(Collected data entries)
○ ○ ○ ○

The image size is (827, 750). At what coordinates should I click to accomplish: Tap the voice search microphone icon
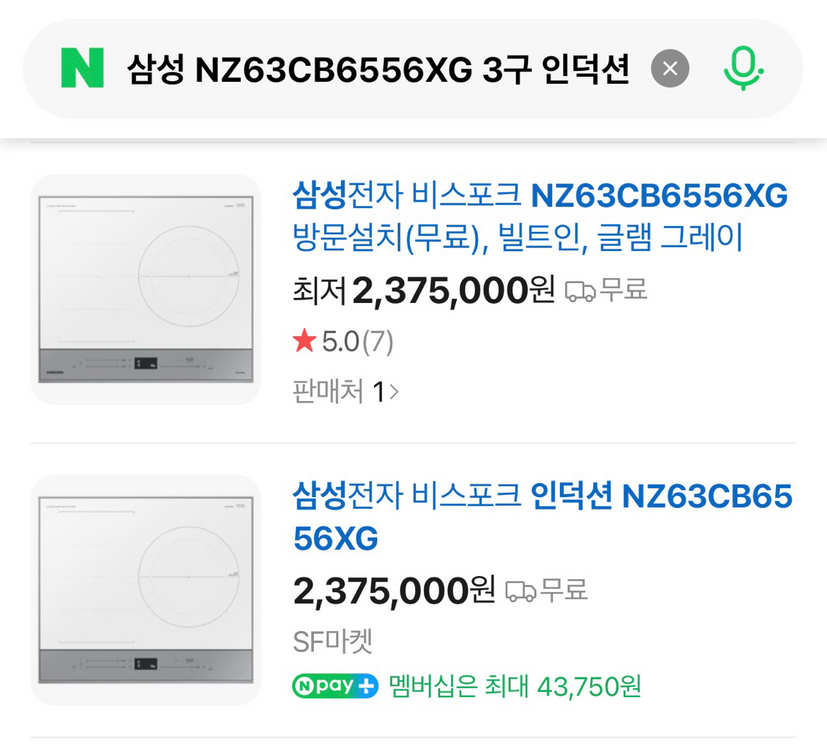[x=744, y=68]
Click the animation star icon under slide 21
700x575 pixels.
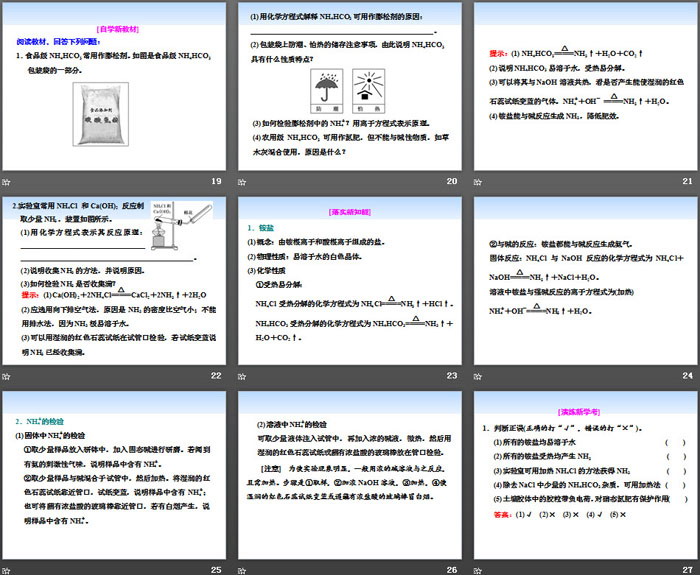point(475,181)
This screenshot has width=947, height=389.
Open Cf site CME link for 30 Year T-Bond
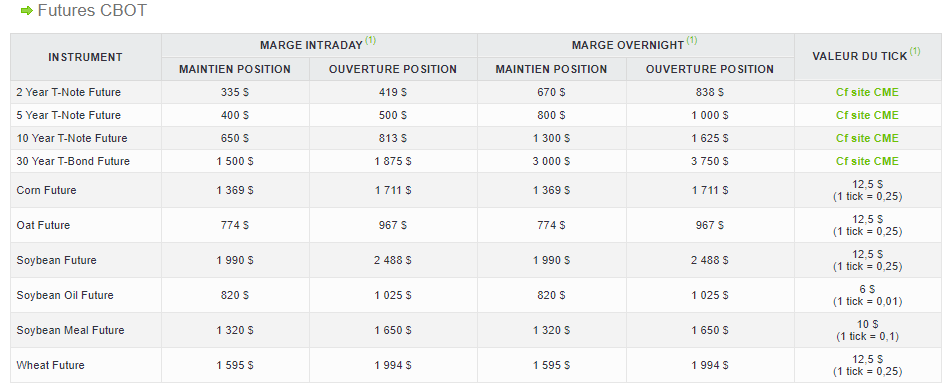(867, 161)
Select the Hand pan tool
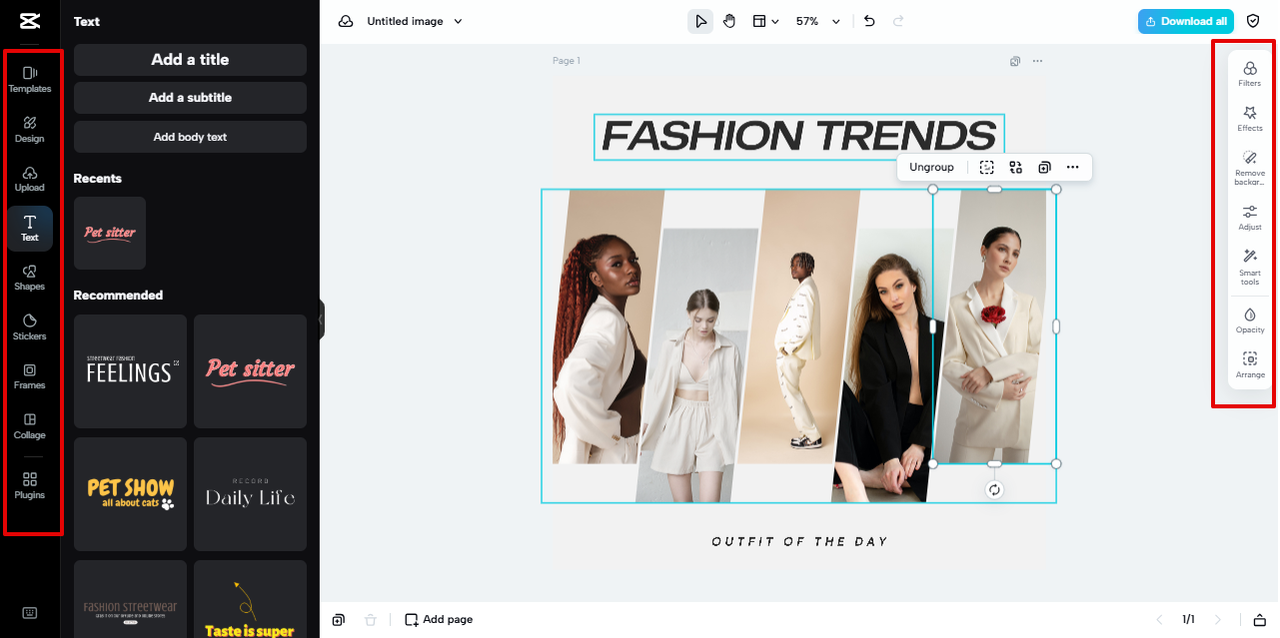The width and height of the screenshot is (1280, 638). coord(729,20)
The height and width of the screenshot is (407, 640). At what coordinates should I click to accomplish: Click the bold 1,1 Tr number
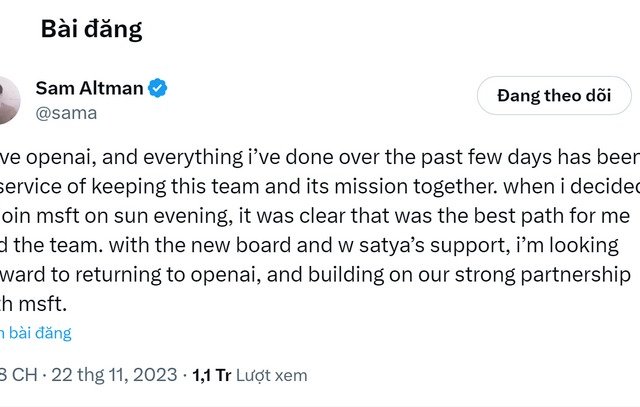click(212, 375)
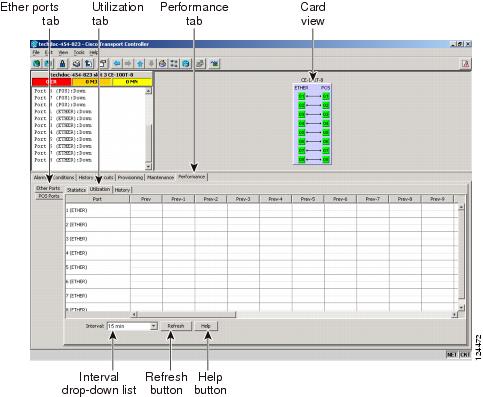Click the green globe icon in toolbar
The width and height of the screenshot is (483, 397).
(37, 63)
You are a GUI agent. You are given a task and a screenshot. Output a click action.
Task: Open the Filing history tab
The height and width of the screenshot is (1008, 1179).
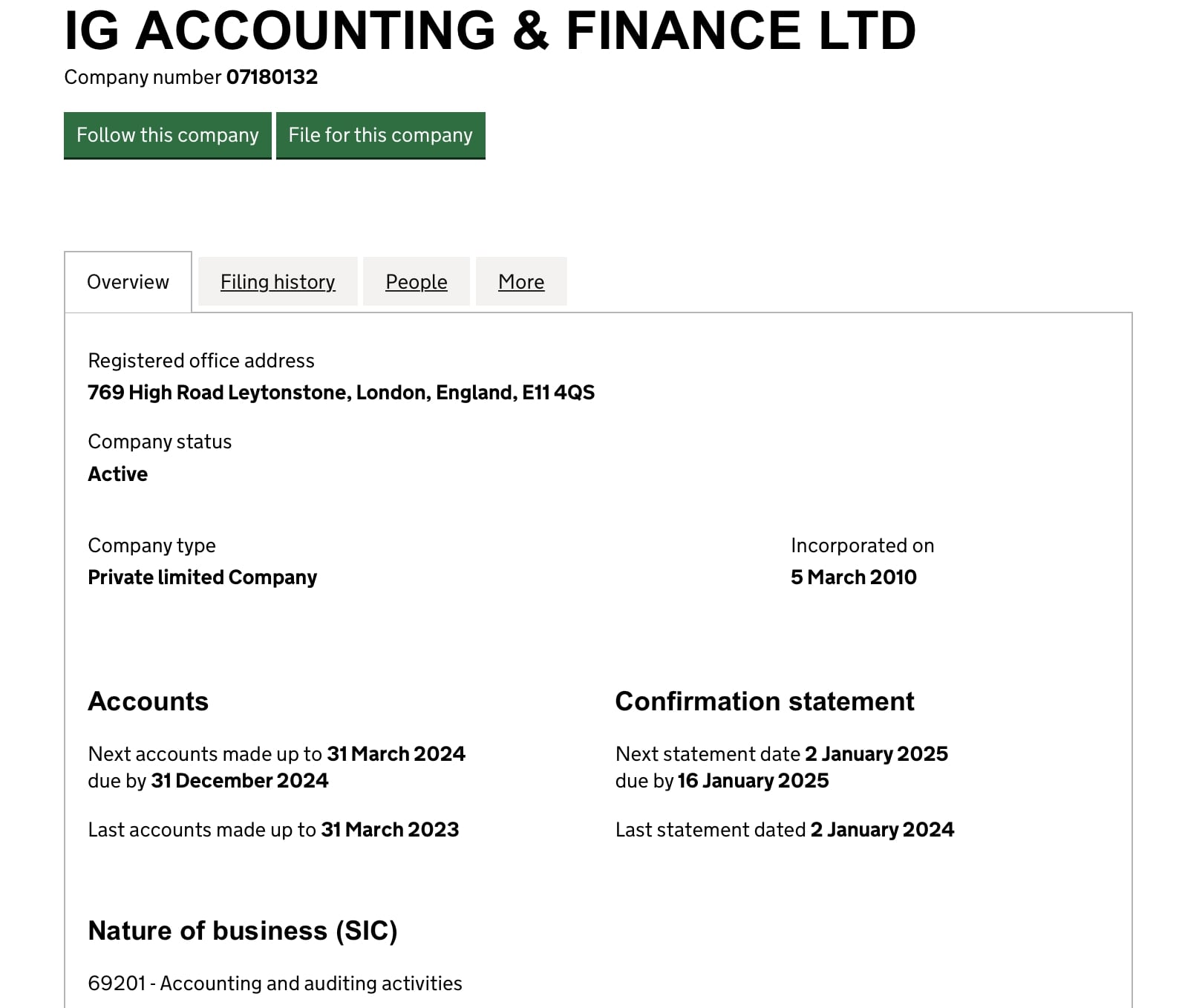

○ ○ ○ ○

→ EXERCISE PROMPT
Retype the records verbatim, but not their images.

→ RESPONSE
The image size is (827, 750). At what coordinates should I click to accomplish: Tap the voice search microphone icon
[x=744, y=68]
Click the animation star icon under slide 21
700x575 pixels.
point(475,181)
This screenshot has width=947, height=389.
Open Cf site CME link for 30 Year T-Bond
(867, 161)
Select the Hand pan tool
The width and height of the screenshot is (1280, 638). coord(729,20)
The height and width of the screenshot is (407, 640). At what coordinates should I click to accomplish: Click the bold 1,1 Tr number
click(212, 375)
Click the green globe icon in toolbar
The width and height of the screenshot is (483, 397).
(37, 63)
You are a GUI agent. You are given a task and a screenshot. Output a click action.
Task: Open the Filing history tab
The height and width of the screenshot is (1008, 1179).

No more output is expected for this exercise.